Short Intro to Cross Site Scripting XSS1st September 2017
The video shows a couple of simple examples in C#, basic testing with Owasp ZAP and mitigation using .NET.
What is it?
The website has taken the input, trusted it and outputted it somehow to the browser where it is executed!
There are two varieties. Stored and Reflected.
Stored XSS is when the malicious input is persisted such as into a database. When the record is loaded and presented to the user, the script is executed.
Using the example from the video, in this image script is being entered into the textbox which will be saved to the database.
The user clicks the Save button. The script is saved to the database completely unsantised. When the user clicks the Load button the developer intended for the label that says "[Output goes here]" to be filled with the text. What will actually happen? You guessed it, the script is sent to the client and executed.
The second type of XSS is Reflected XSS. The website takes an input and immediately returns it to the browser. A common example of this is in search features, where you search for an item and it returns "name of the item not found".
In this example from the video, the user has searched for "isa" (which is a type of UK bank account). Notice it returns the search term straight back to the screen...hence "reflected".
If we change the search term to something more malicious such as some script, what happens? Yup, the script is executed!

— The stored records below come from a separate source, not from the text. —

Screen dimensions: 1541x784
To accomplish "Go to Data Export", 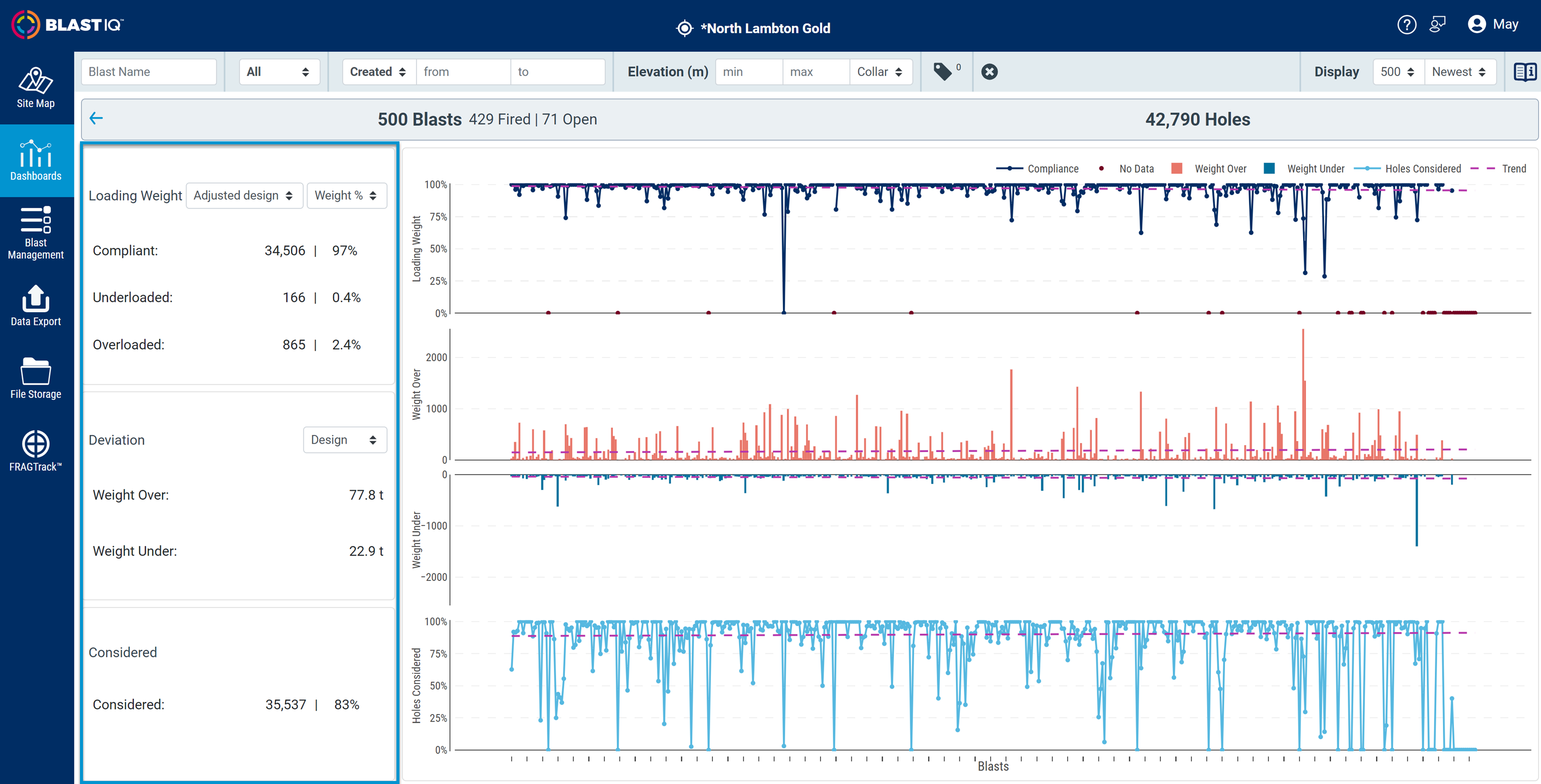I will point(35,306).
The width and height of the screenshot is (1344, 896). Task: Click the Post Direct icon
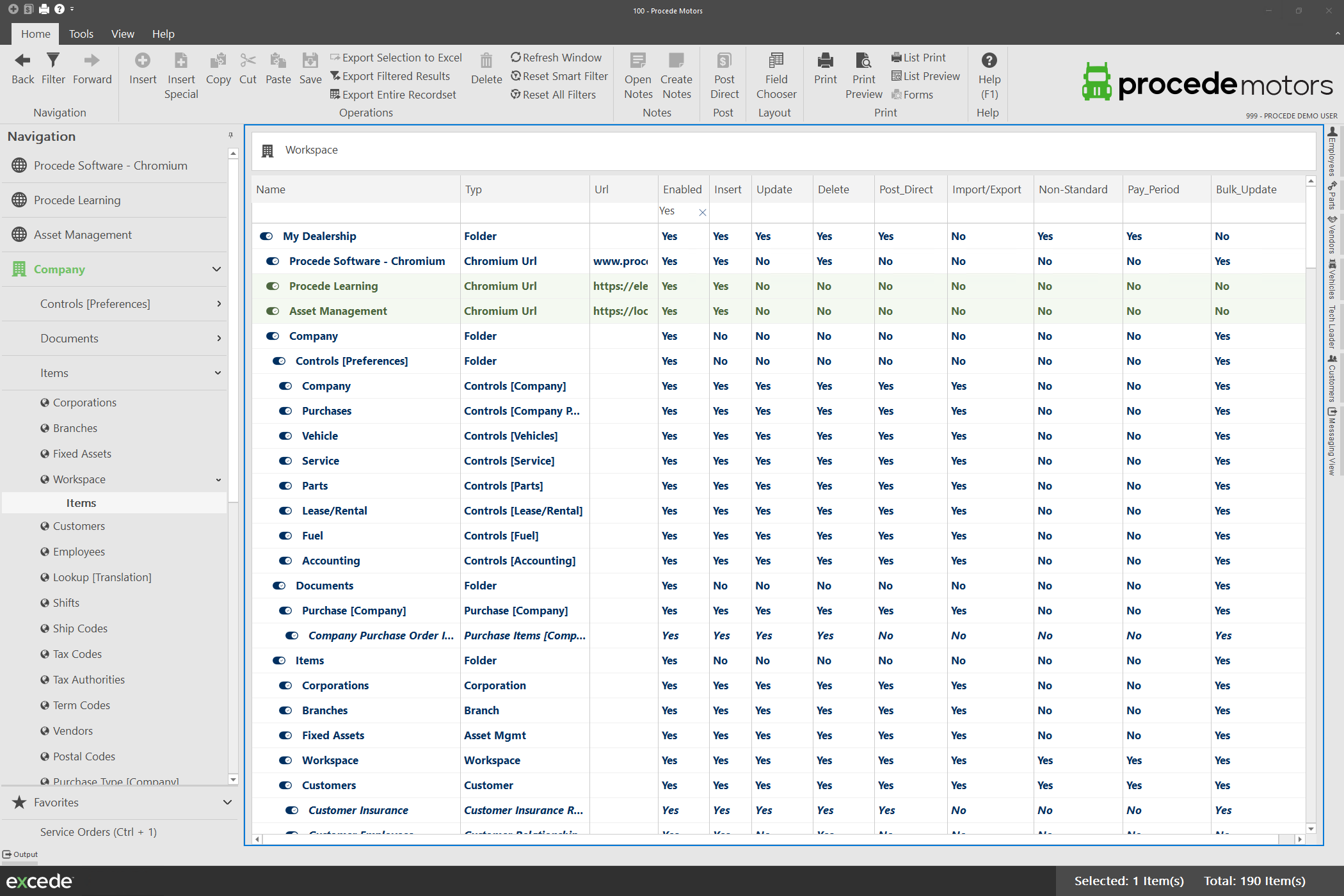(x=724, y=61)
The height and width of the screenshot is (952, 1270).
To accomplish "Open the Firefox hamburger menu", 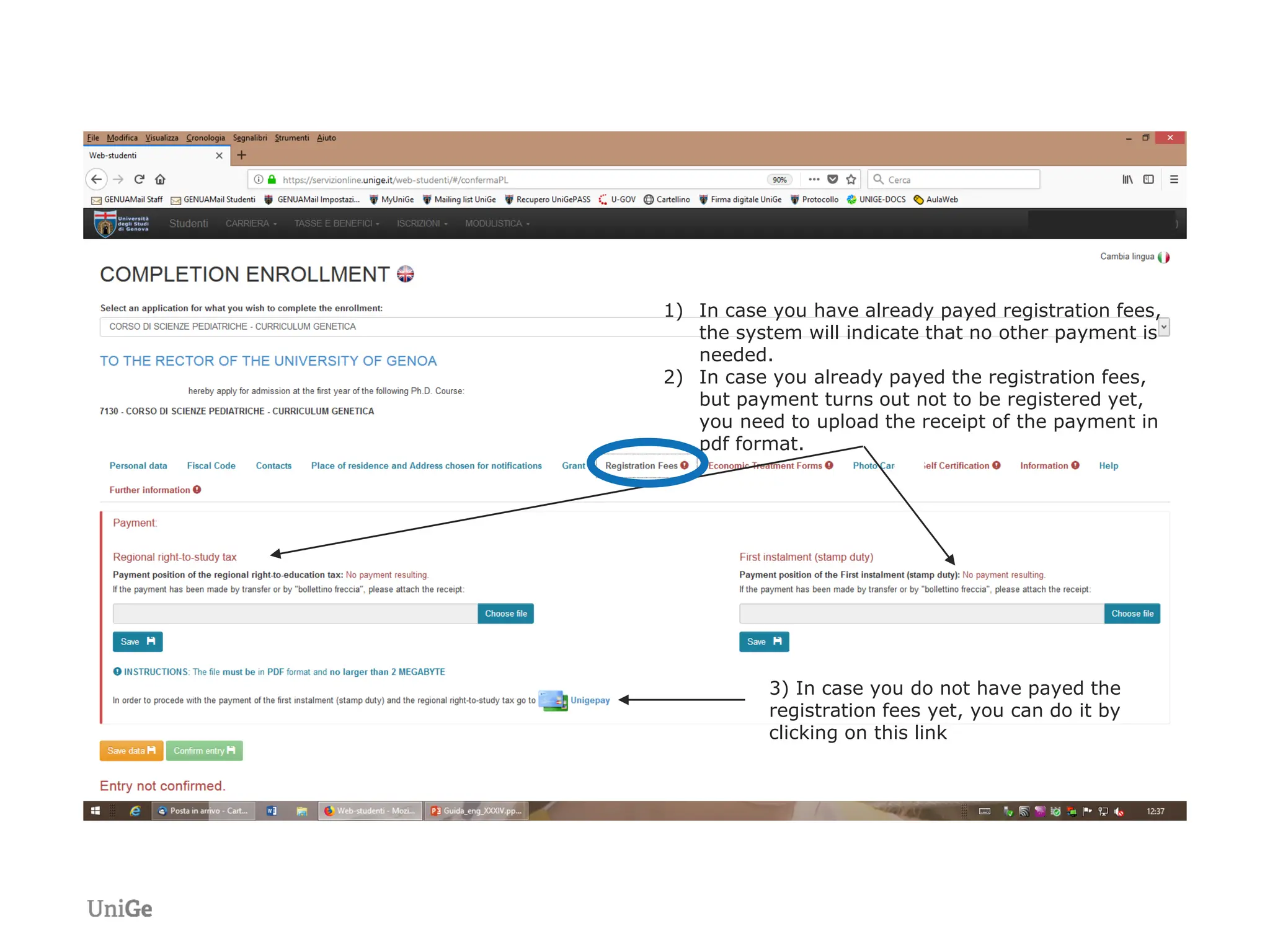I will tap(1173, 180).
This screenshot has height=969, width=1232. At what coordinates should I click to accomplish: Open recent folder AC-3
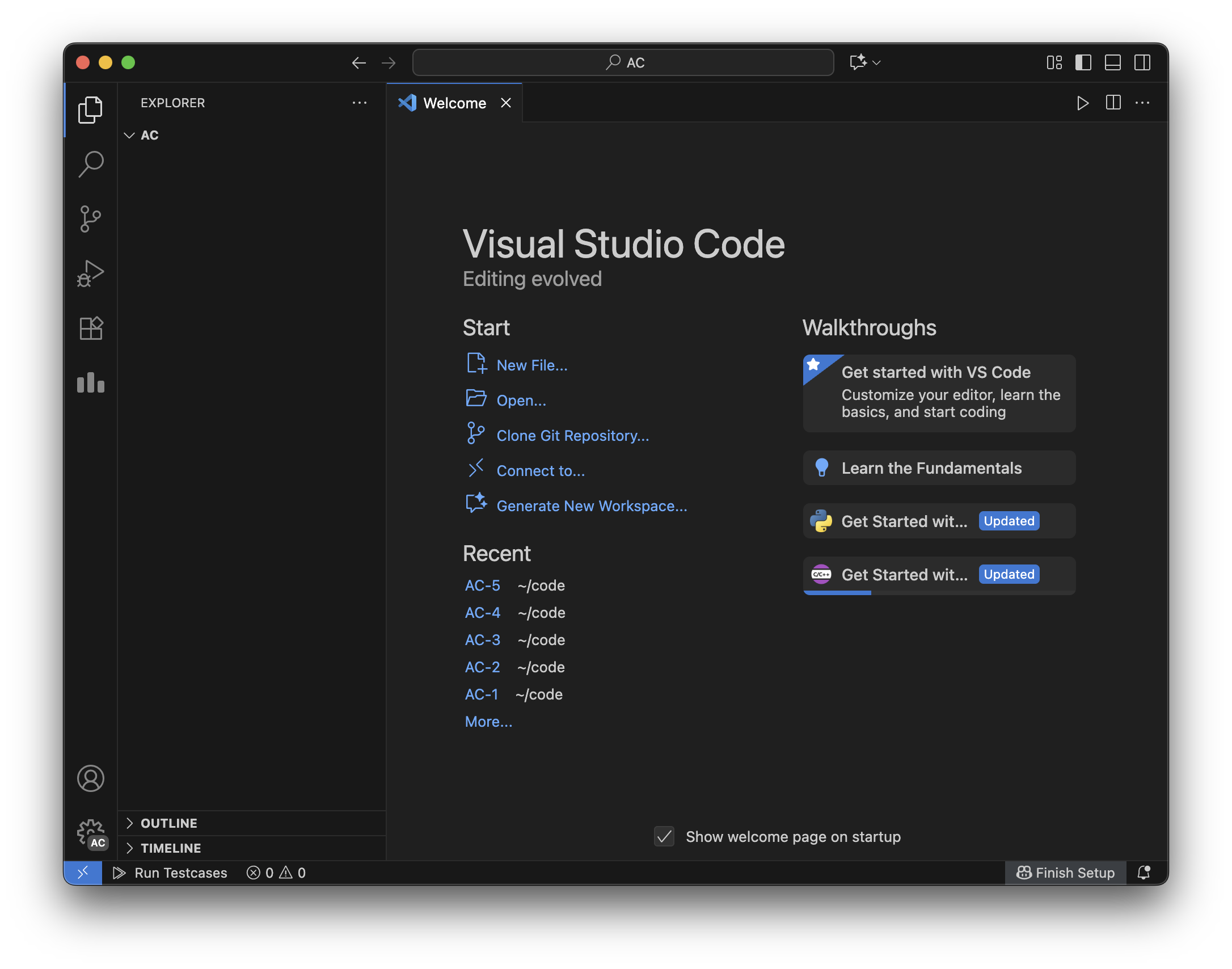[x=482, y=640]
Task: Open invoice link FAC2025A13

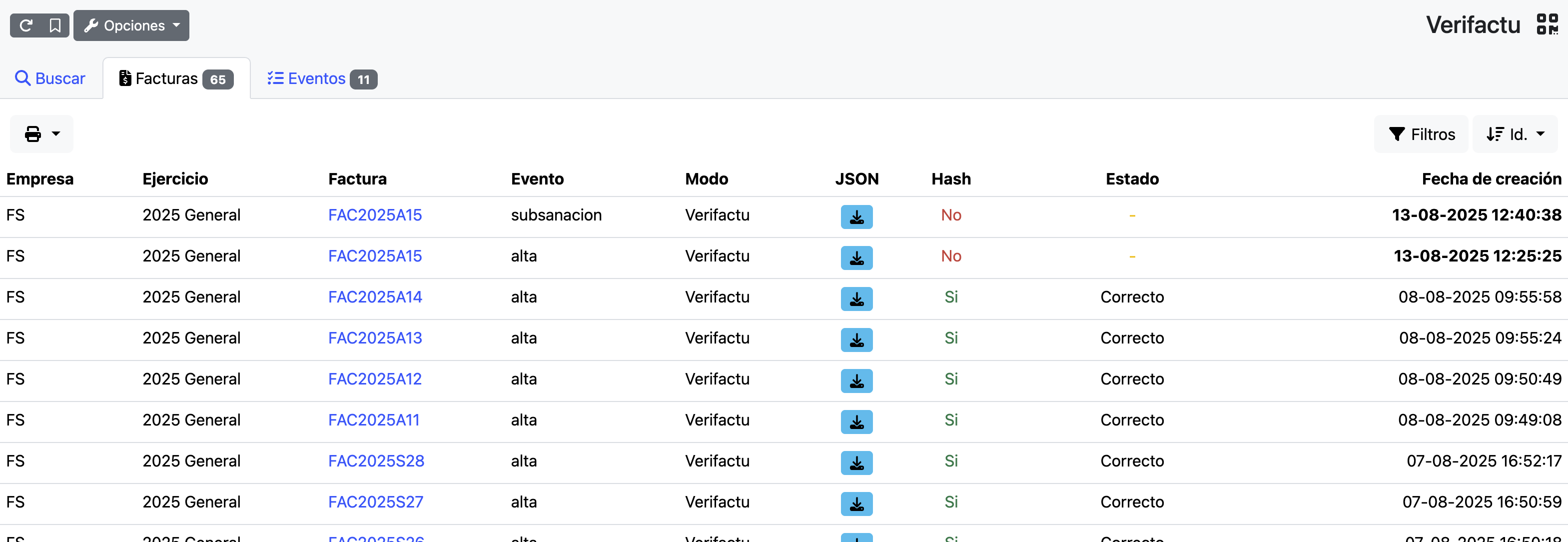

XSS can lead to sessions being stolen, your machine becoming a zombie if the hacker is using BEEF which is the browser exploitation framework. Using this they can download browser extensions, steal information, and show popup dialogue boxes (that look like logins) and all sorts of other things. This is why unsolicited email is so dangerous because a dodgy link could make a request to a vulnerable site that then XSS's you.
This is why XSS is so dangerous and common. It is easy for developers to make mistakes and easy for hackers to exploit it!
There are some simple things developers can do to mitigate XSS. Don't trust any input and correctly encode data for the client.
You can have a whitelist of allowable characters that can be entered. When you think about it, most textboxes on websites are for things like name, addresses, searches and the like. Therefore things like alphanumeric characters and punctuation characters like ' " . , ! should be allowed. Does your website really need to accept < > % / and other characters? There will be exceptions, but you as a developer need to consider your input. Only you know what is acceptable.
As an extra layer of defence you could use the IIS Request Filtering module which can be handy for old sites that may be vulnerable. Bear in mind this will just mask the issue of vulnerable code. The best way to mitigate is to code correctly!
When sending data to the client ensure it is correctly encoded. For my examples in the video they are webpages so I need to html encode the output.
In C# I would do this Server.HtmlEncode("Your Text");
When this is done in my Reflected Demo instead of executing the script it just shows the text.
There's a load of information on XSS with far more depth than this. If you really want to find out all the facts about XSS check out Troy Hunts courses on Pluralsight such as Websecurity and the OWASP Top 10: The Big Picture.